Die Situation ist in Deutschland für arbeitswillige Eltern teils sehr wenig zufriedenstellend. Kitas sind Mangelware, die Wartelisten länger als eine Rolle Klopapier. Wer sich nicht schon in der 2. Schwangerschaftswoche um die Suche kümmert, wird es schwer haben. Die Autorin glaubte das zuerst nicht, wäre aber wenig später bereit gewesen, ihre Seele zu verkaufen für einen Platz. Nur wer genug Geld oder Talent hat, erhält eine ernst zu nehmende Chance auf einen Platz. Ein Dutzend Kitas hat die Autorin besucht und den Grossteil ihrer Freizeit mit Baby dafür geopfert, um die regelmässigen Anrufe zu koordinieren, die nötig sind, um das Interesse auf einen Platz und damit den Platz auf der Warteliste aufrecht zu erhalten.

Süffisant und kurzweilig

Schliesslich hilft sie in der Warteschlange an der Kasse unwissend der Erzieherin einer Kita mit einem Tampon aus und bekommt tags darauf die Zusage für einen Kita-Platz. Und zwar in einer sogenannten Elterninitiativ-Kita, in der die Eltern mitbestimmen – und vor allem mithelfen, und zwar regelmässig und handfest – mit Putz- und Kochdienst, Mitorganisation von Wandertagen, Weihnachtsfeiern und dergleichen und regelmässigen Elternabenden. Was vor Ort unter Eltern und Kindern so „abgeht“, berichtet Benni-Mama in der süffisanten und äusserst kurzweiligen Lektüre.
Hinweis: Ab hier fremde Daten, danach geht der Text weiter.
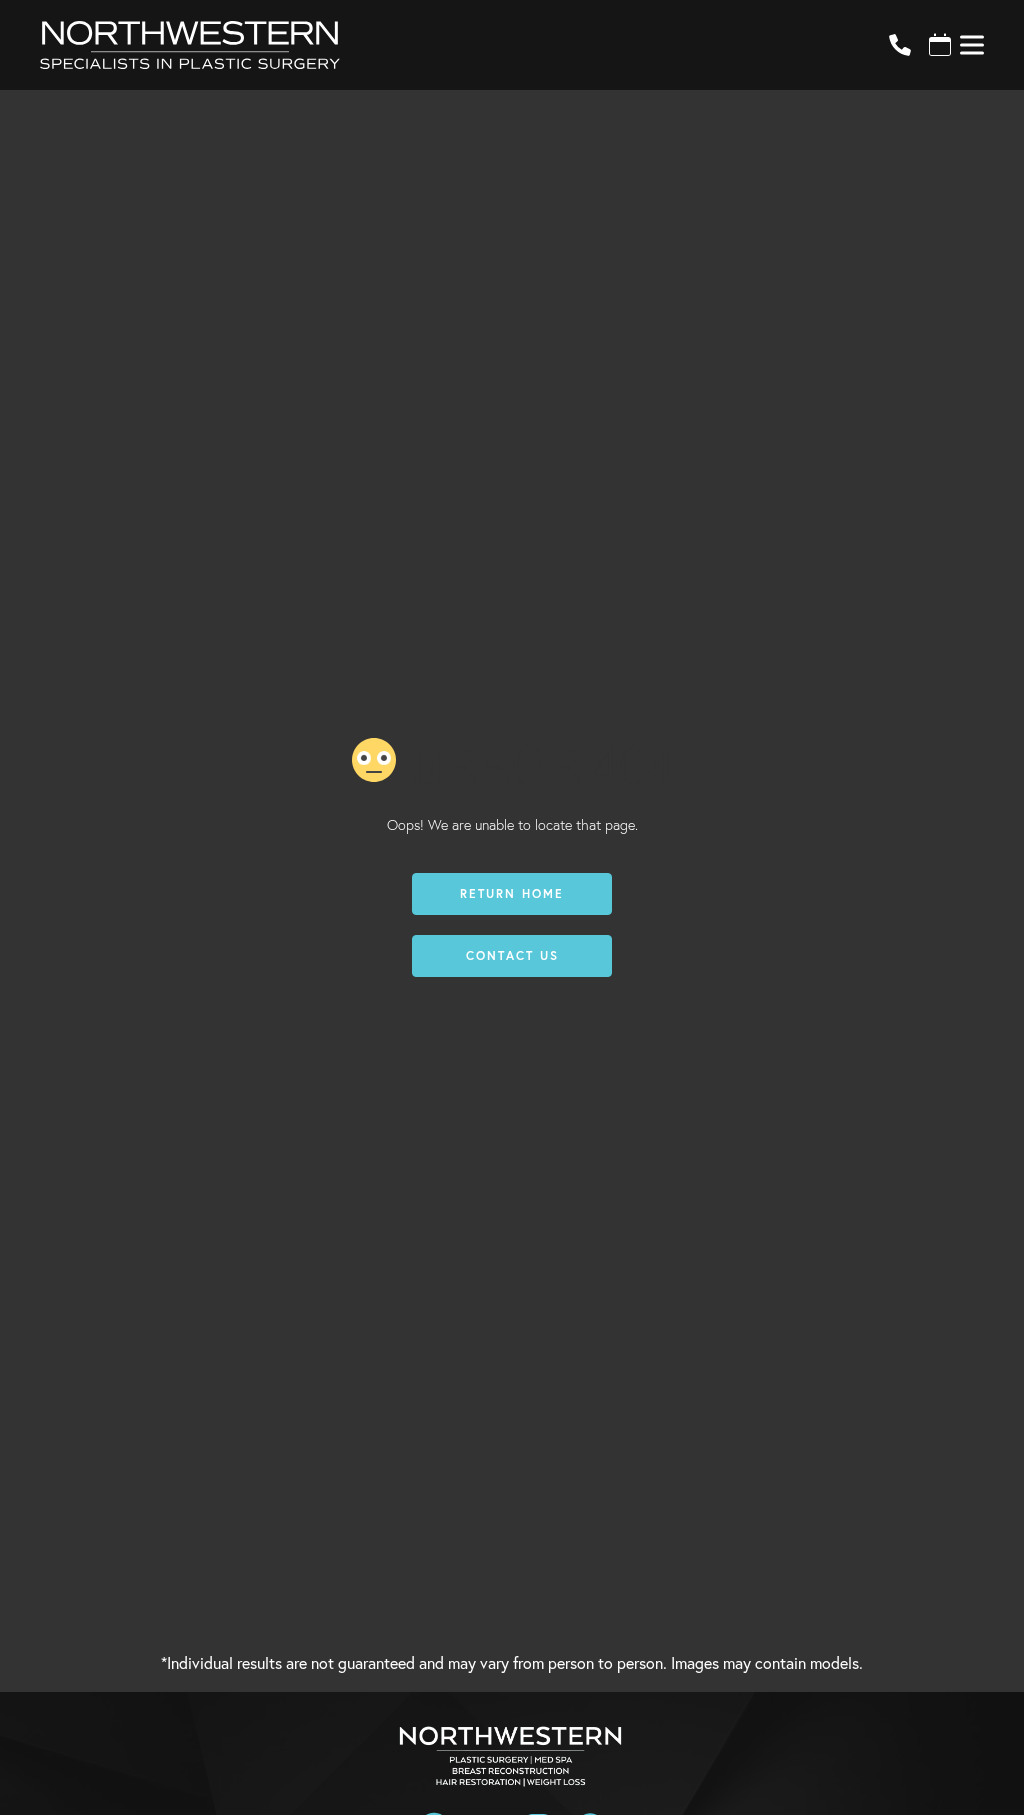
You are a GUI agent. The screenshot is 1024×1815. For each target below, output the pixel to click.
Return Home (512, 893)
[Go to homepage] (440, 45)
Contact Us (512, 955)
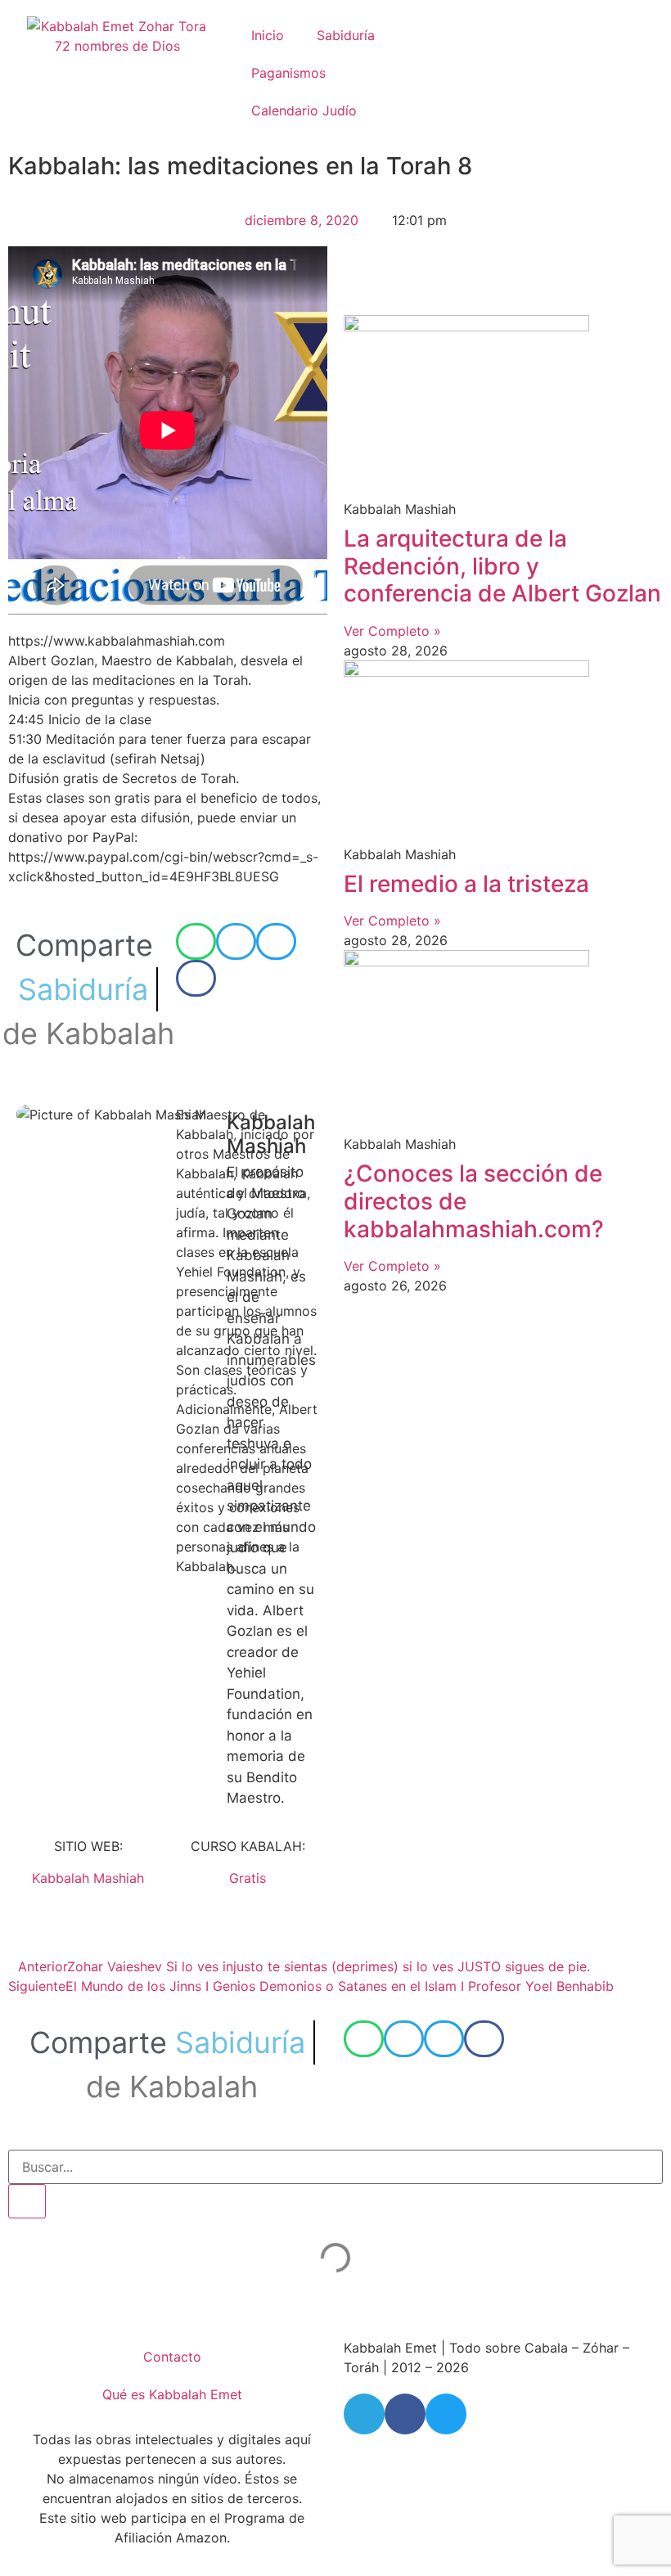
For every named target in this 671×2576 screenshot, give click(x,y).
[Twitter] (446, 2414)
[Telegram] (364, 2414)
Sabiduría (346, 35)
Die Charaktere, wahrscheinlich leicht überzeichnet, wachsen einem während des Lesens so richtig ans Herz: Bio-Bärbel, die sich mit einer gehörigen Portion Fanatismus für das körperliche Wohl ihres Sohnes einsetzt und für „Grünkernfrikadellen an Wurzelgemüse“ statt Nudeln mit Tomatensauce plädiert, Krümel-Mama, deren Sohn an multiplen Allergien leidet und die an einem Kindergeburtstag nach ihrem Alkoholkonsum ins Waschbecken kotzt, iDad, der innert mehrerer Wochen eine furchtbare Website für die Kita kreiert, ansonsten aber nicht viel leistet und der verwitwete Luzi-Papa, das „Objekt diverser Patchwork-Fantasien“ der anderen Mütter.

Nur noch Benni-Mama

Aus wohl gutem Grund will die Buchautorin anonym bleiben, sie scheint allerdings, natürlich, eine der vernünftigsten Elternteile der Kita-Kinder zu sein. Ihr Name scheint den Erzieherinnen tatsächlich nicht bekannt zu sein, wird sie doch an der Weihnachtsfeier von einer angeheiterten Erzieherin gefragt, wie sie eigentlich heisse. Seit der Geburt sei sie nur noch Benni-Mama, ein Leid, das wohl viele Mütter teilen. Und so geht sie leidgeprüft durch alle möglichen „Kita-strophen“ von Kopfläusen über üble Gerüchte bis zu Horror-Ausflügen ans Mittelalterfest, welche die Kinder nachhaltig traumatisieren.
Benni-Mama organisiert einen stink-normalen Kindergeburtstag, sorgt dafür, dass ihr Mann sich am Handwerker-Tag einbringt (ein Fiasko, da bei der Bewerbung natürlich alle über ihre Fertigkeiten gelogen haben) und beteiligt sich, nicht ganz ohne Schadenfreude, selber am Auswahlverfahren um neue Kita-Bewerber. Nachdem sich ihr Mann am Ende ein Geschwisterkind wünscht, bleibt uns nur eins: Hoffen auf Teil II von „Grosse Ärsche auf kleinen Stühlen“.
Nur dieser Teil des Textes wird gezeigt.